AIM OF THE TASK
Everything from the line containing "The width and" through the last line of the listing below should be returned exactly, except for pictures.
---- GIVEN RECORDS
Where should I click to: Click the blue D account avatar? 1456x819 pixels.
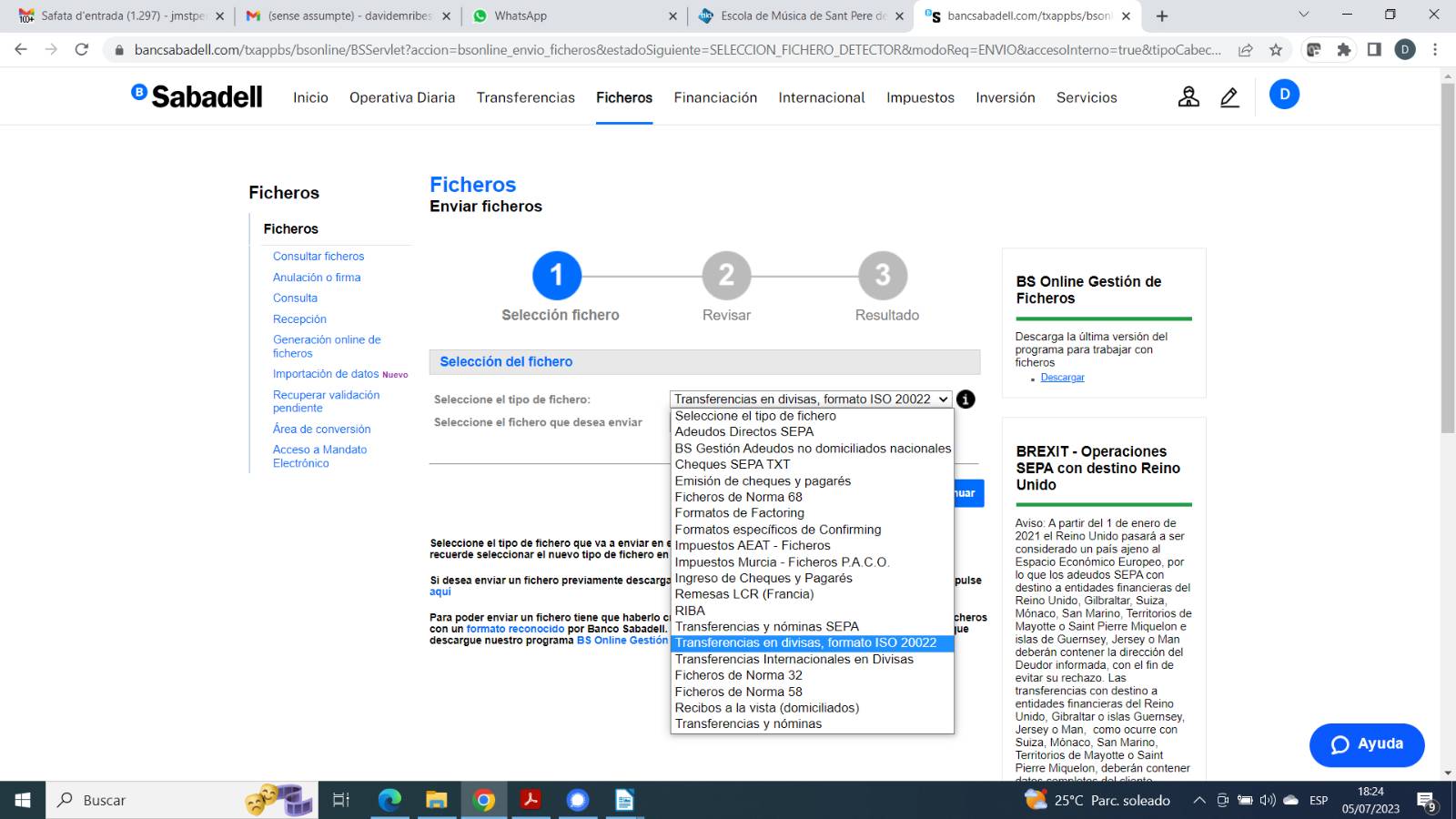[1284, 95]
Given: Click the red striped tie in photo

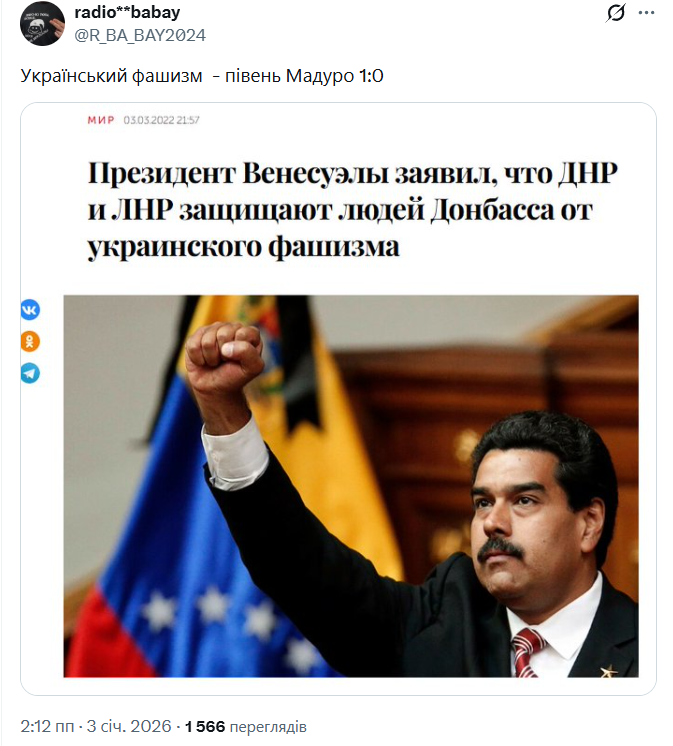Looking at the screenshot, I should point(527,652).
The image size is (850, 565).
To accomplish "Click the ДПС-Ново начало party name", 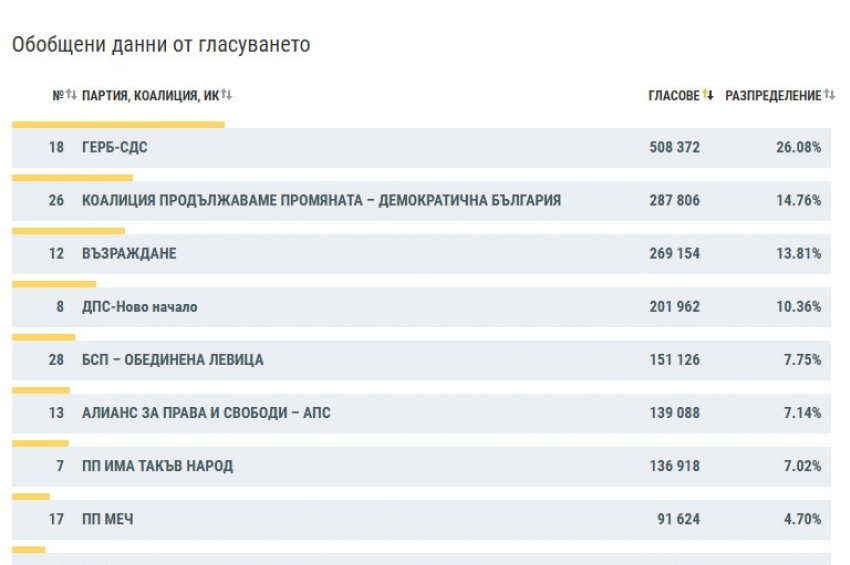I will (x=140, y=307).
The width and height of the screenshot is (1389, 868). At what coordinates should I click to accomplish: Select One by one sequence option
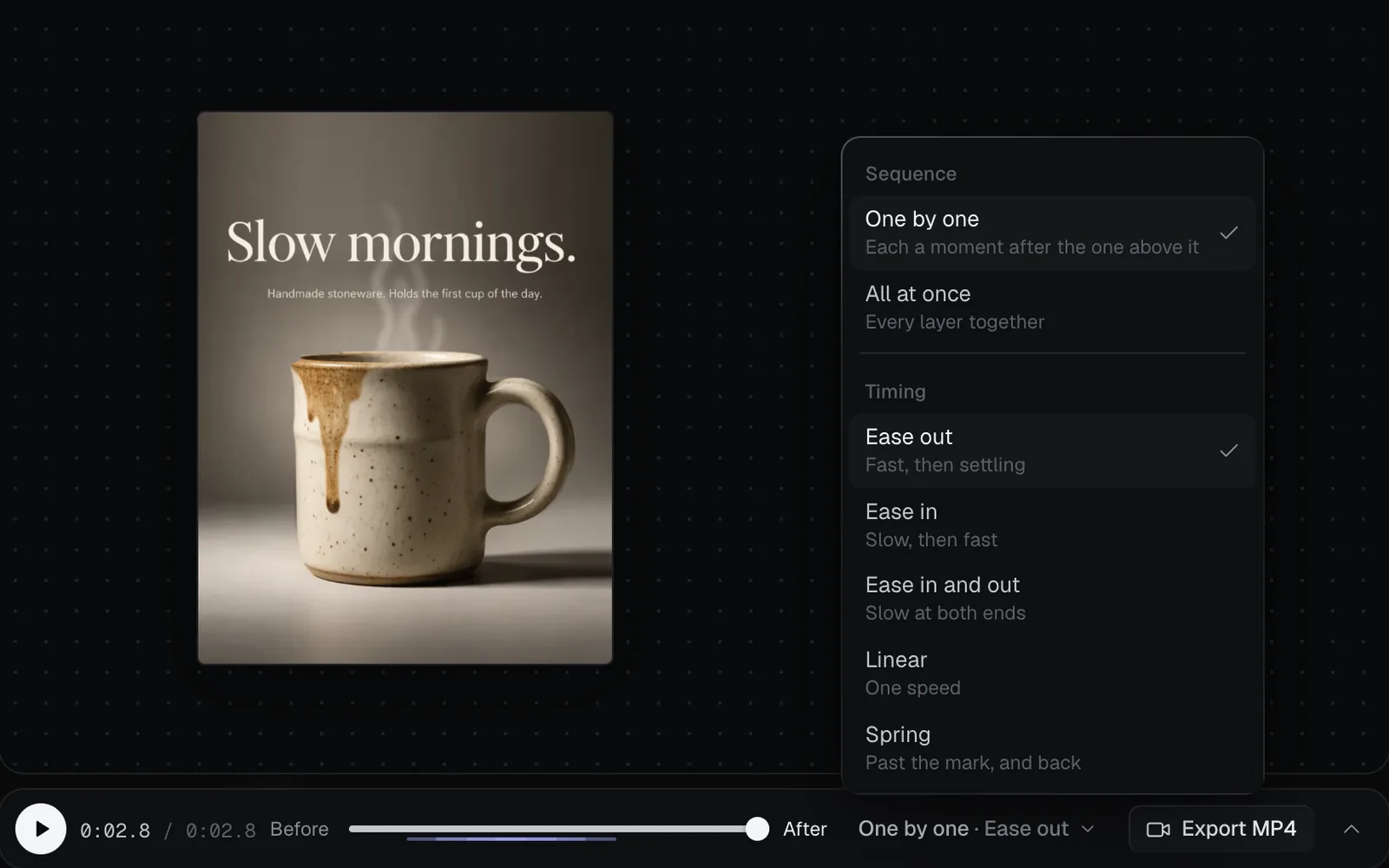point(1052,233)
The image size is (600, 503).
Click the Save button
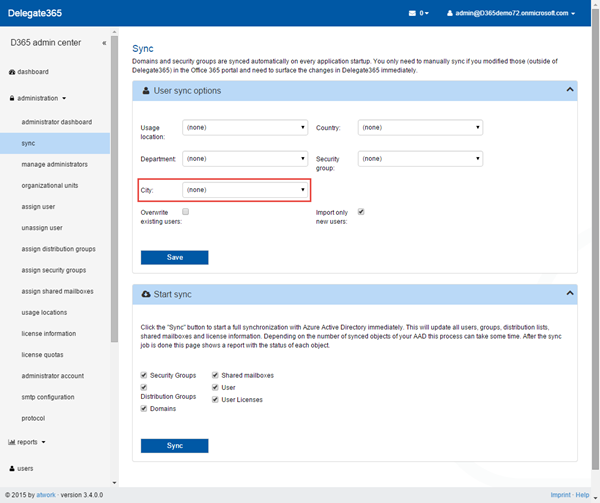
--------
SOLUTION TO THE EXERCISE
The width and height of the screenshot is (1389, 868). At what coordinates should I click to accomplish: Select One by one sequence option
point(1052,233)
The image size is (600, 503).
Click the Save button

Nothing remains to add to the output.